Consider the quadratic form $$Q^{I_2}(x,y)=x^2-y^2$$ and extend $Q$ to a continuous family parameterized by $P\in\mathrm{SO}(\mathbb{R}^2)$ via $$Q^P(\vec{v})=Q^{I_2}(P\vec{v})$$ Certainly, $Q^{I_2}(0,y)\leq0$. Since each vector $\vec{v}$ can be rotated until it points along the $y$-axis, there exists $P$ for which $Q^P(\vec{v})\leq0$. Thus $\{Q^P\}_{P\in\mathrm{SO}(\mathbb{R}^2)}$ satisfies your hypotheses.

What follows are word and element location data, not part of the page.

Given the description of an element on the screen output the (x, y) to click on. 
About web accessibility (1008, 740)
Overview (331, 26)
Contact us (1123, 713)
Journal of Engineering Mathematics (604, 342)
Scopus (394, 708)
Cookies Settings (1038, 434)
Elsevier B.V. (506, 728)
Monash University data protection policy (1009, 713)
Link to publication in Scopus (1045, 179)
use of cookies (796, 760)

But now fix $q$ and consider $Q^q$. Rotation preserves orthonormal bases, so we may assume $q=I_2$ w/oLoG. Any orthonormal basis of $\mathbb{R}^2$ is of the form $((x,y),(-y,x))$, where $x^2+y^2=1$. Thus we should be able to find some $(x,y)$ with \begin{gather*} x^2+y^2=1 \\ x^2-y^2\leq0 \\ y^2-x^2\leq0 \end{gather*} But it is easy to verify that these three conditions are incompatible, and so your conclusion fails.